E anche lei, lo sentiva Luca, con una punta di disagio, era lì ad aspettare loro. Solo una volta si sentì in imbarazzo: Rosita era uscita dall'acqua, e, avvolto il pareo attorno ai fianchi si sfilò gli slip del costume e li fece cadere fradici a terra, come fosse un polpo appena pescato. Poi, in men che non si dica, da sotto se ne infilò un paio di asciutti. E intanto pareva ammiccare a lui sotto gli occhialoni scuri. Si scoperse eccitato tanto che si stese a pancia in giù sulla stuoia calda per nascondersi dallo sguardo della moglie.
Rosita.
Era a lei che pensava Giulia quando, ritardando la discesa in spiaggia si perdeva, seguendo qualche lucertola che aveva abbandonato la sua pelle, lungo le strade non asfaltate che si moltiplicavano in un labirinto. Dove le ginestre si agganciavano alle caviglie, come piccoli serpenti e dove le cicale martellavano il loro ritmo sempre uguale, sempre più forte.
Erano gli orologi che avevano dimenticato.
Era Rosita che compariva quando meno se lo aspettava.
Rosita che con la sua parlata gutturale, incomprensibile, come quella della gente di lì, pareva mormorare chissà quali formule magiche.
Era lei che aveva stregato, ora che poteva soffermarsi a guardare due cani che fottevano e si fermava a spiare il loro movimento ritmico senza imbarazzo.
E che tornava nei suoi sogni, tanto che al risveglio si trovava tra le mani un misto di voglia di toccare quei seni sodi e l'illusione di avere stretto la mano a coppa, e passato il pollice sui capezzoli scuri, di bronzo.
I giorni scanditi da albe e tramonti erano tutti uguali, tanto che non capirono come mai fossero apparsi all'improvviso, sui muri della piazza i manifesti che annunciavano la festa del paese. Da qualche giorno tutto il borgo pareva essersi animato, sembrava diventato un piccolo formicaio attivo, con operai che correvano su e giù per le strade e qualche testa, velata di nero, si affacciava dietro gli scuri bruciati delle case.
Quella sera sarebbe stata festa.
Salirono le scalette lentamente, prima del solito. Erano stati soli in spiaggia nel pomeriggio e si erano assopiti nel sole tanto che adesso erano ancora un po' storditi. Luca si avvicinò alla moglie e le cinse la vita, era la prima volta, dall'inizio della vacanza che lo faceva e lei appoggiava i fianchi al suo braccio. Lungo la strada, che si inerpicava su per la collina come un piccolo serpente, un furgoncino gli offrì un passaggio sul cassone scoperto e Giulia, appoggiata alla spalla del marito, si lasciò cullare dal movimento che le dava quasi un senso di nausea. La mano di Luca, infilata nel reggiseno si muoveva ritmicamente, con le dita che stuzzicavano il capezzolo eretto.

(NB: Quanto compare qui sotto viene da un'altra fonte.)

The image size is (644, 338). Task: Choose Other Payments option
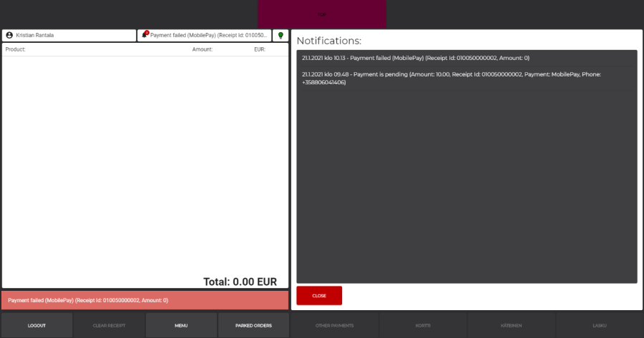[x=334, y=325]
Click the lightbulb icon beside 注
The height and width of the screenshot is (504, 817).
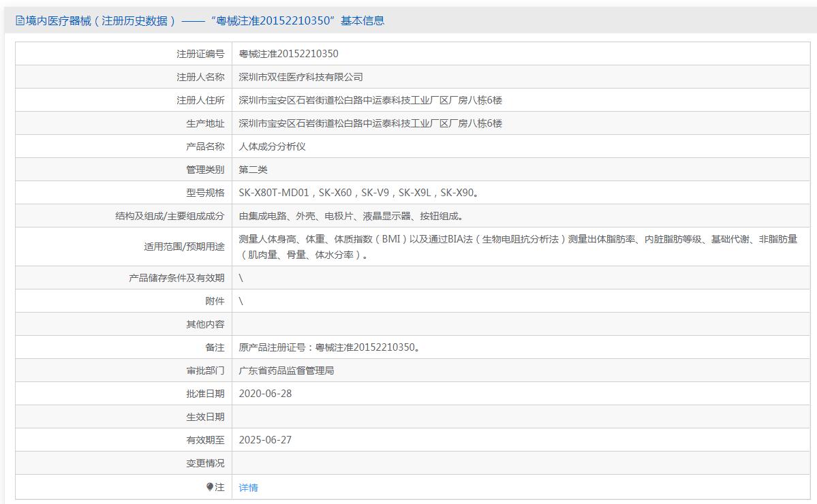[x=210, y=487]
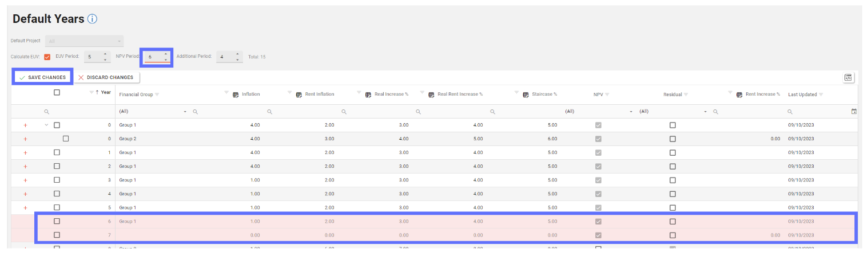
Task: Select the row checkbox for year 6
Action: pyautogui.click(x=57, y=221)
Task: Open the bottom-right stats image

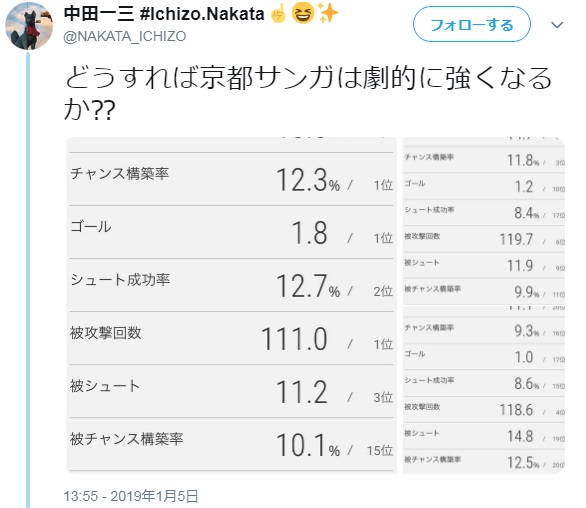Action: pyautogui.click(x=484, y=390)
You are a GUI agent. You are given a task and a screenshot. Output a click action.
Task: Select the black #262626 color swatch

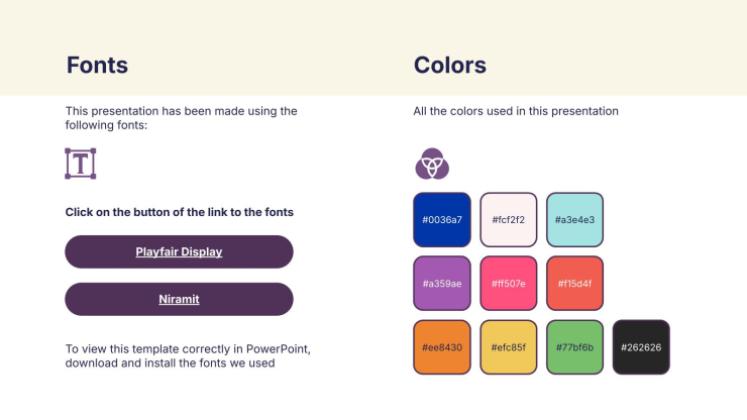pos(640,347)
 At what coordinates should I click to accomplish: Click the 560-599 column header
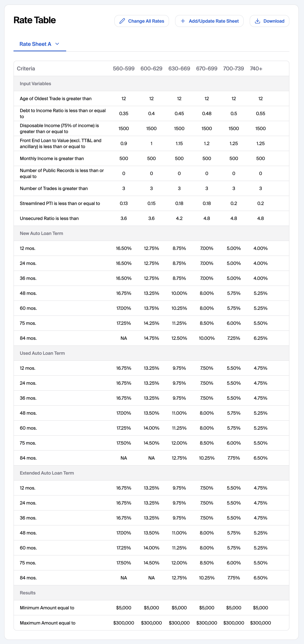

Era la festa dell'estate. Quando, sulla piazza della chiesa, comparivano le bancarelle di pesce e dolcetti fritti, con le piccole girandole illuminate e i fuochi d'artificio a mezzanotte. Sul palco, un'orchestra, venuta dal continente, suonava gli ultimi successi. Non capivano da dove era uscita tutta quella gente, dal momento che, fino ad ora avevano avuto la sensazione di essere soli sull'isola.
E c'era anche Rosita, vestita con una gonnellina e un top bianco, che facevano risaltare la sua pelle ambrata. Era assieme a due ragazzi, non c'era quello del motorino. E ballava, muovendosi sui sandali con le zeppe, strusciando il bacino ora contro l'uno ora contro l'altro. Luca non riusciva a staccare gli occhi dalla sua gonna, che ondeggiava lasciando scoperte le cosce. Si inserì anch'egli nella calca, da solo, muovendosi in modo scomposto, cercando un modo per sfiorare Rosita.
Anche la moglie fece lo stesso.
E ballavano sulla musica, della quale udivano non più la melodia, ma solo il ritmo martellante, con movimenti sincopati, sempre più veloce, più in fretta.
Si sedettero esausti. Avevano perso Rosita di vista. Luca la aveva scorta al bordo della pista da ballo, mentre rideva con i due ragazzi, uno dei quali le teneva la mano sulla spalla. Dopo poco era sparita.
Preso dal panico, Luca si allontanò, e si ritrovò nella campagna illuminata dalla luce della luna piena. Guidato da gemiti leggeri lasciò il sentiero e, mentre camminava tra gli arbusti, gli pareva di avere tentacoli attorcigliati attorno alle caviglie.
Restò in ombra, dietro un cespuglio a spiare la scena.
Rosita stava seduta su un muretto, con la gonna alzata e le gambe aperte, mentre il ragazzo robusto la stava fottendo muovendo il bacino con scatti veloci. L'altro dietro, in piedi, la baciava sul collo, mentre con le mani stringeva i piccoli seni che sporgevano dalla maglia alzata. Si sentivano i gemiti di piacere della ragazza, acuti, sempre più ravvicinati. Voleva andarsene, l'impulso era di fuggire di corsa. Ma continuava a fissare le mutandine di Rosita bianche, buttate a terra, e poi passò di nuovo ai tre. Alla ragazza che adesso, appoggiata al muretto, gli dava le spalle e al ragazzo biondo che la prendeva da dietro. E i loro gemiti avevano un effetto martellante, come la musica che ora arrivava soffusa. Tornò piano, seguendo le lucciole impazzite, verso la festa alla ricerca di sua moglie che lo stava aspettando con le guance arrossate.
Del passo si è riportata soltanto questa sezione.